• _Estratto della pagina_:
══════════

Da La STAMPA del 13 agosto 2006, un articolo di Fiamma Nirenstein sui contraccolpi politici, in Israele,  della risoluzione Onu che impone  il cessate nella guerra contro Hezbollah.
Ecco il testo:


Il Consiglio di Sicurezza ha votato la sua risoluzione: il documento è decisamente migliore per Israele di quello che si era prospettato giovedì sotto la spinta della Lega Araba, il cui capo Amr Mussa era volato a New York per fare pressioni. Ma Ehud Olmert sa che la riunione odierna del governo, a cui spetterà l’accettazione delle decisioni, sarà molto controversa.
Nonostante la svolta diplomatica, il numero di tank, di mezzi corazzati leggeri, di soldati di leva e riservisti che sono penetrati ieri notte nel Libano dal confine settentrionale è, in questa guerra, senza precedenti. E già parte dei soldati israeliani vedono il Litani senza cannocchiale. Le tecniche usate dell’esercito dimostrano che si cerca di velocizzare le operazioni: per esempio, invece di combattere casa per casa, villaggi interi sono stati circondati dall'esterno per impedire i movimenti degli Hezbollah.
L’ordine di Ehud Olmert al capo di Stato maggiore Dan Haluz di intraprendere una corsa militare verso il fiume Litani e insieme la scelta di accettare la risoluzione dell’Onu, sono decisioni parallele. La seconda gli costa il ritorno dell’opposizione al suo ruolo classico, fuori dall’unità nazionale della guerra, e una quantità di critiche politiche e strategiche. In fondo la domanda che Israele rivolge a Olmert è questa: se questa è una guerra per la sopravvivenza, e lo è, perché accettare una decisione internazionale che lascia agli Hezbollah la possibilità di ricreare la loro forza con l’appoggio siriano e iraniano, destinato a sua volta a crescere? Ma Olmert sostiene invece che la risoluzione sancisce di fatto un successo israeliano, se non una vittoria completa.

══════════

• _Dati forniti_:

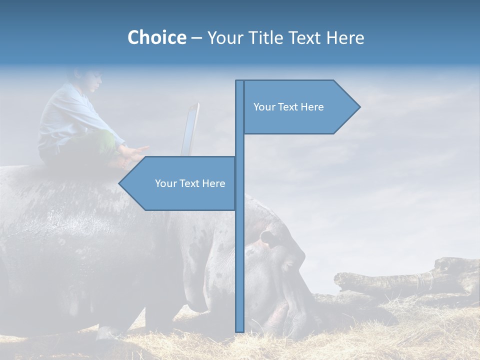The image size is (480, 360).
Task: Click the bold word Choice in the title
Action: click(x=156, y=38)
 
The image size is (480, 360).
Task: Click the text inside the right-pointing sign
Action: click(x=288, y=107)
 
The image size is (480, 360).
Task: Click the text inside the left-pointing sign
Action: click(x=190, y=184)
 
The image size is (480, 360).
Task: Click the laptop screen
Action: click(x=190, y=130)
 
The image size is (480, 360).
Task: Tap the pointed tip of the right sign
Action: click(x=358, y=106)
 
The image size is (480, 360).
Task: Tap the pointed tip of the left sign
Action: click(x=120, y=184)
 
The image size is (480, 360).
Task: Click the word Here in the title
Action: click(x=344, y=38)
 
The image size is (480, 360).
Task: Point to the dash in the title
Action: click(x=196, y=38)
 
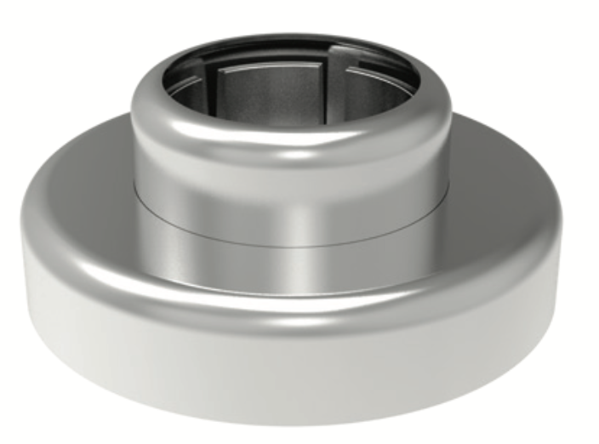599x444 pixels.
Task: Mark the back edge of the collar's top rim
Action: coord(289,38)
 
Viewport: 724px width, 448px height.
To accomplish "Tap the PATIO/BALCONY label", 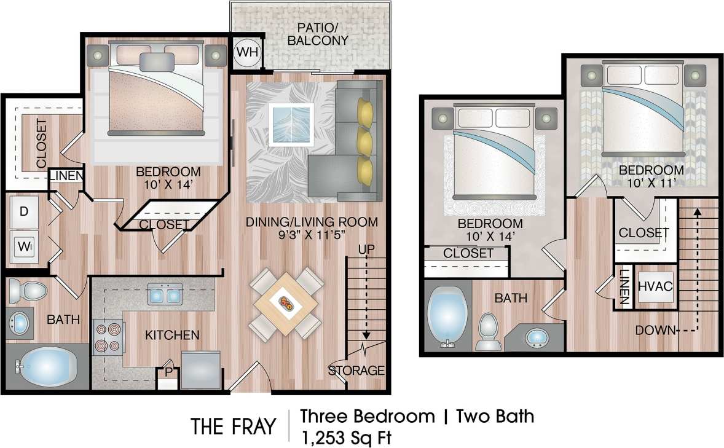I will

══════════

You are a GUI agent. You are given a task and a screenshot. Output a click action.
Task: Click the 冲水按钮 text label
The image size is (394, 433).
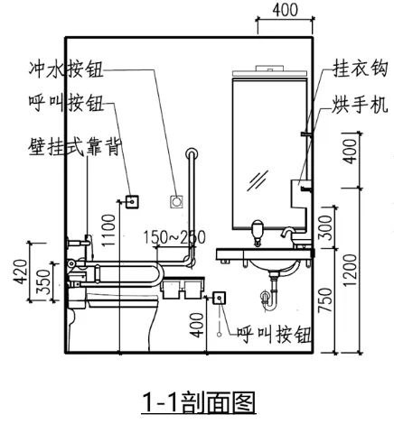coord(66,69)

══════════

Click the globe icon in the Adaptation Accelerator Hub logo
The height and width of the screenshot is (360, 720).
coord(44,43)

══════════

• _Compiti da svolgere_:
(1) Riscrivi il passo dell'articolo sulla risoluzione Onu che comincia con "Il Consiglio di" e prosegue fino a "movimenti degli Hezbollah.", mettendo "carri armati" al posto di "tank".
(2) Converti in un CSV a due colonne, intestate "contenuto" e "risposta", le voci che partono dalla riga con "Click the globe" e arrivano fino alla riga con "coord(44,43)", estremi compresi. Metti una riga per ciascuna voce, con testo e risposta in campi distinti tra virgolette e gli a capo sostituiti da spazi.
L'articolo e le voci non hanno alcun legame tra loro.

• _Risultati_:
(1)
Il Consiglio di Sicurezza ha votato la sua risoluzione: il documento è decisamente migliore per Israele di quello che si era prospettato giovedì sotto la spinta della Lega Araba, il cui capo Amr Mussa era volato a New York per fare pressioni. Ma Ehud Olmert sa che la riunione odierna del governo, a cui spetterà l’accettazione delle decisioni, sarà molto controversa.
Nonostante la svolta diplomatica, il numero di carri armati, di mezzi corazzati leggeri, di soldati di leva e riservisti che sono penetrati ieri notte nel Libano dal confine settentrionale è, in questa guerra, senza precedenti. E già parte dei soldati israeliani vedono il Litani senza cannocchiale. Le tecniche usate dell’esercito dimostrano che si cerca di velocizzare le operazioni: per esempio, invece di combattere casa per casa, villaggi interi sono stati circondati dall'esterno per impedire i movimenti degli Hezbollah.

(2)
contenuto,risposta
"Click the globe icon in the Adaptation Accelerator Hub logo The height and width of the screenshot is (360, 720).","coord(44,43)"